(Stored data entries)
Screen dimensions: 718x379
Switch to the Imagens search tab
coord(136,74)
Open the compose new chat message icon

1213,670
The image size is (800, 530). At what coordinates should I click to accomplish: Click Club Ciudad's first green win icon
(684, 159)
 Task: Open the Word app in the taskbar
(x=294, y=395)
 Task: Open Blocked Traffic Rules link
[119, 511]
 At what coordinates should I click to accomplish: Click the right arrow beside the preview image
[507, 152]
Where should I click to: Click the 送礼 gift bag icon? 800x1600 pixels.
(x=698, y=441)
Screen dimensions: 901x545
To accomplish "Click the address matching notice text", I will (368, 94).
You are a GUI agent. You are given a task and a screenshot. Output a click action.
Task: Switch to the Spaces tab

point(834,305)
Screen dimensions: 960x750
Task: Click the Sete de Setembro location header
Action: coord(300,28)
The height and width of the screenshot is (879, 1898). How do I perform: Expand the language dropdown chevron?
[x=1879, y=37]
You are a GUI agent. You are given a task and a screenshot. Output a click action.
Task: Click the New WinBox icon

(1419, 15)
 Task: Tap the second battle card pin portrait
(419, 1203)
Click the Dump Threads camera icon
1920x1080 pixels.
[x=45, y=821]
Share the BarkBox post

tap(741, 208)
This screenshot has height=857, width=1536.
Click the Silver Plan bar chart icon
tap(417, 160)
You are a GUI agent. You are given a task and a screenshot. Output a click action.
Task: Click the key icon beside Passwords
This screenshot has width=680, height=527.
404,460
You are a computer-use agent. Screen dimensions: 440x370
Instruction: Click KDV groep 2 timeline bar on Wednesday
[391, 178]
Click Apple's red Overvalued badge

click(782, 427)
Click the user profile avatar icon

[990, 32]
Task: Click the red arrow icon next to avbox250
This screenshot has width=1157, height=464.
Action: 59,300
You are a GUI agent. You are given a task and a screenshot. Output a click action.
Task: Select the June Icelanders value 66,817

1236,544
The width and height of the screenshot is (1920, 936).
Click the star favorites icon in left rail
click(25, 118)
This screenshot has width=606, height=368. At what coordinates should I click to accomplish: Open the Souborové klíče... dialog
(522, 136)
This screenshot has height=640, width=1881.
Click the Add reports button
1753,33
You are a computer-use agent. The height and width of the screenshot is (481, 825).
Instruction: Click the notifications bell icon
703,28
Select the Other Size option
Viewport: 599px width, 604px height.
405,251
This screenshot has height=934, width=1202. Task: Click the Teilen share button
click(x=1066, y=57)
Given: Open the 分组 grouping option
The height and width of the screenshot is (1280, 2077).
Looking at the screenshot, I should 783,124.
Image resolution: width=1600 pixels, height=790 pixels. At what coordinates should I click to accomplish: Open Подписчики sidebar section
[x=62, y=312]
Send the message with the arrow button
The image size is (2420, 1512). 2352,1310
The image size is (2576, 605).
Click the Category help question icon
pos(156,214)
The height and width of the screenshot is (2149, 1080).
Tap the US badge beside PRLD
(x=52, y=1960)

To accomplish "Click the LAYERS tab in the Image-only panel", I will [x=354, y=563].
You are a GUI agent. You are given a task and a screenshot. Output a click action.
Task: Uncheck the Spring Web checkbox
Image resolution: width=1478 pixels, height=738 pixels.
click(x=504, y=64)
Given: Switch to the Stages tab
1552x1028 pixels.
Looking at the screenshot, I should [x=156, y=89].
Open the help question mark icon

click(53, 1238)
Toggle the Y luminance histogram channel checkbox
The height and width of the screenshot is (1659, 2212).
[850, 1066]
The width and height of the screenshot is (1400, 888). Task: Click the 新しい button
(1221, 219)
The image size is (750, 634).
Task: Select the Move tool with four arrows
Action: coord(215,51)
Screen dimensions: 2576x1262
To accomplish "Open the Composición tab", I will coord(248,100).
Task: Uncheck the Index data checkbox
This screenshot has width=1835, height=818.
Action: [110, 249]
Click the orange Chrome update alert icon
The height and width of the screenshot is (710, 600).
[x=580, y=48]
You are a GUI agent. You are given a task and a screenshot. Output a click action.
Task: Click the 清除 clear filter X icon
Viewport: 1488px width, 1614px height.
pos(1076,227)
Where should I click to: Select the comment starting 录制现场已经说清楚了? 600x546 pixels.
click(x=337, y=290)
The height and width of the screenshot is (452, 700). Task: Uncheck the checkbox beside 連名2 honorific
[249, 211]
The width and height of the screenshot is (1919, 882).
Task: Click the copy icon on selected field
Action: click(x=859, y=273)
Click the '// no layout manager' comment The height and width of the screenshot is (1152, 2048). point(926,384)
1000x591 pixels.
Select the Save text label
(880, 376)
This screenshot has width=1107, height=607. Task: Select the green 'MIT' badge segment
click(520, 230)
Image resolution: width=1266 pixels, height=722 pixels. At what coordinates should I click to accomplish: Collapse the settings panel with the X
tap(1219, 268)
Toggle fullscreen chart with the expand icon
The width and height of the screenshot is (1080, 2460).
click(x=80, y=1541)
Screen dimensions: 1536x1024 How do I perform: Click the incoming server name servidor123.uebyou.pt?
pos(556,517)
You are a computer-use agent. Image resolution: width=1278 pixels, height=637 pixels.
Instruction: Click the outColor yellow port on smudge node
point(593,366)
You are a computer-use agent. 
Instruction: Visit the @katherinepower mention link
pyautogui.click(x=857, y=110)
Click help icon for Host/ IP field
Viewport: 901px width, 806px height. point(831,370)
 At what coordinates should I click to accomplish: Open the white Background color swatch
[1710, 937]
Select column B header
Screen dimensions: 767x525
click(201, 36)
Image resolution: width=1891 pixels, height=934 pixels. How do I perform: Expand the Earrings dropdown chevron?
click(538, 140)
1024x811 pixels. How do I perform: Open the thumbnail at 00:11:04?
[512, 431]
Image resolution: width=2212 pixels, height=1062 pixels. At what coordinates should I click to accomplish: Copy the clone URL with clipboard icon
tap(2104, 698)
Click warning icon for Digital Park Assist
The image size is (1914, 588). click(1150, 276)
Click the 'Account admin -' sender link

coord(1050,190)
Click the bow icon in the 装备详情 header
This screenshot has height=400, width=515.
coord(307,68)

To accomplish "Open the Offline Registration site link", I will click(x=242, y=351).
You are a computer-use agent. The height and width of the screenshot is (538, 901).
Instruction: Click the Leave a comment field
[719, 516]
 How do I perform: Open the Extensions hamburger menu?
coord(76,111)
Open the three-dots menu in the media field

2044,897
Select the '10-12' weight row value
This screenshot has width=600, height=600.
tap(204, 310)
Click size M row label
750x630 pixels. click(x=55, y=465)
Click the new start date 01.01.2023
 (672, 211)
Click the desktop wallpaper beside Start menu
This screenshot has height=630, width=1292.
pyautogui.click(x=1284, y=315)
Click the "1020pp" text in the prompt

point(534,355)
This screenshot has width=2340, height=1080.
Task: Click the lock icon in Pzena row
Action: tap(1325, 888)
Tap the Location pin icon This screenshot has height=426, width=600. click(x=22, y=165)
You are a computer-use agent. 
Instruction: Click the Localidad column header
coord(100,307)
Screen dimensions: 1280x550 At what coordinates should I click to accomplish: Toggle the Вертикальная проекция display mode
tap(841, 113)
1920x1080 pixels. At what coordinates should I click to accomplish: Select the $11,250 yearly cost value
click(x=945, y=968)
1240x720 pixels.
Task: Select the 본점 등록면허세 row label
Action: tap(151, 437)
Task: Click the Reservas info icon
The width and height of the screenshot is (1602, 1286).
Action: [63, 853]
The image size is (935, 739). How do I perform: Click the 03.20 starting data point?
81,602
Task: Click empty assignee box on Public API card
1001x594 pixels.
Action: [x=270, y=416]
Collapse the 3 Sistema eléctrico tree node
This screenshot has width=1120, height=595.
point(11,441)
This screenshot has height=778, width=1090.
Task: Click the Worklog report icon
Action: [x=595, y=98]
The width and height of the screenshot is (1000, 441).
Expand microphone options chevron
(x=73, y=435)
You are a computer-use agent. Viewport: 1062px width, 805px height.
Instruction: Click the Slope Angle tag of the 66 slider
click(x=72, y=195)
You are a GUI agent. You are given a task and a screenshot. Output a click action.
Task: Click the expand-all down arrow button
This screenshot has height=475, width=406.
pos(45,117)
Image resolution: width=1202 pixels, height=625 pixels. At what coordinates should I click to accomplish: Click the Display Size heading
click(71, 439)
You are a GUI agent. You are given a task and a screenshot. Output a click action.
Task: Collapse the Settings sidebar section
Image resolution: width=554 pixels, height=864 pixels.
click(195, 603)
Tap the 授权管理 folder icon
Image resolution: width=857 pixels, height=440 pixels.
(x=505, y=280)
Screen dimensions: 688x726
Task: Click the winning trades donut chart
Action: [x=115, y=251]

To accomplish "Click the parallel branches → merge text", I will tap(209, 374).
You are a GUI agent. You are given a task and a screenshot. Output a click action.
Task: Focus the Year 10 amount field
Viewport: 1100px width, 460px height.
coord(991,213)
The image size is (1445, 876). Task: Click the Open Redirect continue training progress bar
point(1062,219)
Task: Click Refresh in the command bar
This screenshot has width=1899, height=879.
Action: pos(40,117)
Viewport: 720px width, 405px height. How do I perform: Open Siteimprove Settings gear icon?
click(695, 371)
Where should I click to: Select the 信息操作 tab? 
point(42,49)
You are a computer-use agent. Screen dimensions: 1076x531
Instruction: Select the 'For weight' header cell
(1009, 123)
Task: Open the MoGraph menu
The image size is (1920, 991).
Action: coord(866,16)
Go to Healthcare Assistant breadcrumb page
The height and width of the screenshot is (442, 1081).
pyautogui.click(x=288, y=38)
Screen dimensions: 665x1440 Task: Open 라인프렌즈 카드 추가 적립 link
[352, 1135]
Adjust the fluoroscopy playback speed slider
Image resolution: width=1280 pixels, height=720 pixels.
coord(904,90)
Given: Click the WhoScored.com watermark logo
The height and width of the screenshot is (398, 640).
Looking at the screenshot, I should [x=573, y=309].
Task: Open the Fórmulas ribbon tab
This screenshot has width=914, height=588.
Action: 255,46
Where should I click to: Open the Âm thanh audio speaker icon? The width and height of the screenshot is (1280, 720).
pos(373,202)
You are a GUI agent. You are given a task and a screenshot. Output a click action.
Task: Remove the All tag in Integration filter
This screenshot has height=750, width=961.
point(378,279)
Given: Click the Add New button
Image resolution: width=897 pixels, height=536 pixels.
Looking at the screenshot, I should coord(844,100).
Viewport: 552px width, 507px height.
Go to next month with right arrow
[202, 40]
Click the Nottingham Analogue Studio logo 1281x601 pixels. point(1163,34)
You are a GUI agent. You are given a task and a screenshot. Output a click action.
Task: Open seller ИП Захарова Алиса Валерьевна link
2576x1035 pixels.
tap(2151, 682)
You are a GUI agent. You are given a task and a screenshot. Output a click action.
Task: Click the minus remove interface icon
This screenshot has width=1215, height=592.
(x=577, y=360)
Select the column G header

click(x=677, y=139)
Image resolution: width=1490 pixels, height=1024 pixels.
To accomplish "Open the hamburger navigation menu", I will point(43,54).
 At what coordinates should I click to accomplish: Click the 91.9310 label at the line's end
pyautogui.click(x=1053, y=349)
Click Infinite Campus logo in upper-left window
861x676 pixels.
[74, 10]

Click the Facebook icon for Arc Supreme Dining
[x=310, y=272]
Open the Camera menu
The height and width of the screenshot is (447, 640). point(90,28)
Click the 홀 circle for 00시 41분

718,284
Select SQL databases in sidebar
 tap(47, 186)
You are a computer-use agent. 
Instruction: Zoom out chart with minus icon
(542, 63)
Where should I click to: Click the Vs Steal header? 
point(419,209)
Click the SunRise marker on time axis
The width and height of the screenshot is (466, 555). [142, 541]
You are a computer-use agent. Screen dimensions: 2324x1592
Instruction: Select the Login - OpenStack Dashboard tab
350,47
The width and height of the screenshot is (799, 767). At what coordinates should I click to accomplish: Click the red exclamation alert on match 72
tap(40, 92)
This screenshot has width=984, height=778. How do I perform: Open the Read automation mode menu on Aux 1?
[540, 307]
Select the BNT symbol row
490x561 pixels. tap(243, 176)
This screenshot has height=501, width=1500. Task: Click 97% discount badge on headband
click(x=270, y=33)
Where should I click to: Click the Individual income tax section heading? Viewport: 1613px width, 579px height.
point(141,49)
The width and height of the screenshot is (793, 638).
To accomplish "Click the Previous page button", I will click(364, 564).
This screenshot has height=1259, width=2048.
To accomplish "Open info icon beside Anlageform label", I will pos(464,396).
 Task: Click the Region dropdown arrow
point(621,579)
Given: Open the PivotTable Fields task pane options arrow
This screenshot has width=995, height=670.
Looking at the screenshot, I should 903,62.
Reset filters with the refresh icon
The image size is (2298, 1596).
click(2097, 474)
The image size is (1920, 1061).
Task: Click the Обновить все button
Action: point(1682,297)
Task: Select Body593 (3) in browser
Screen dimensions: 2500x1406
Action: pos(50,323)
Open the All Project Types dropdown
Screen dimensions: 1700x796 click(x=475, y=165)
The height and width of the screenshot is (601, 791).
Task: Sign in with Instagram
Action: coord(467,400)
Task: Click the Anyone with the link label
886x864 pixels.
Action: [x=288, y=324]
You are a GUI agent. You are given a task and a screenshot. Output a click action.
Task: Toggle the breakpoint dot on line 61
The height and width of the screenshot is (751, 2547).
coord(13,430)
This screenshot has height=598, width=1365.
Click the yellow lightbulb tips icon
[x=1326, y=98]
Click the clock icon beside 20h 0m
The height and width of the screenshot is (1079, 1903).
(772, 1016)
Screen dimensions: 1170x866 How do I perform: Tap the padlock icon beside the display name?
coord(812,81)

▶ _Your objective_:
Write out these lines verbatim, starting at the line containing "Click Infinite Campus" and ending at the line containing "point(621,579)".

▶ _Written solution_:
Click Infinite Campus logo in upper-left window
861x676 pixels.
[74, 10]

Click the Facebook icon for Arc Supreme Dining
[x=310, y=272]
Open the Camera menu
The height and width of the screenshot is (447, 640). point(90,28)
Click the 홀 circle for 00시 41분

718,284
Select SQL databases in sidebar
 tap(47, 186)
You are a computer-use agent. 
Instruction: Zoom out chart with minus icon
(542, 63)
Where should I click to: Click the Vs Steal header? 
point(419,209)
Click the SunRise marker on time axis
The width and height of the screenshot is (466, 555). [142, 541]
You are a computer-use agent. Screen dimensions: 2324x1592
Instruction: Select the Login - OpenStack Dashboard tab
350,47
The width and height of the screenshot is (799, 767). At what coordinates should I click to accomplish: Click the red exclamation alert on match 72
tap(40, 92)
This screenshot has width=984, height=778. How do I perform: Open the Read automation mode menu on Aux 1?
[540, 307]
Select the BNT symbol row
490x561 pixels. tap(243, 176)
This screenshot has height=501, width=1500. Task: Click 97% discount badge on headband
click(x=270, y=33)
Where should I click to: Click the Individual income tax section heading? Viewport: 1613px width, 579px height.
point(141,49)
The width and height of the screenshot is (793, 638).
To accomplish "Click the Previous page button", I will click(364, 564).
This screenshot has height=1259, width=2048.
To accomplish "Open info icon beside Anlageform label", I will pos(464,396).
 Task: Click the Region dropdown arrow
point(621,579)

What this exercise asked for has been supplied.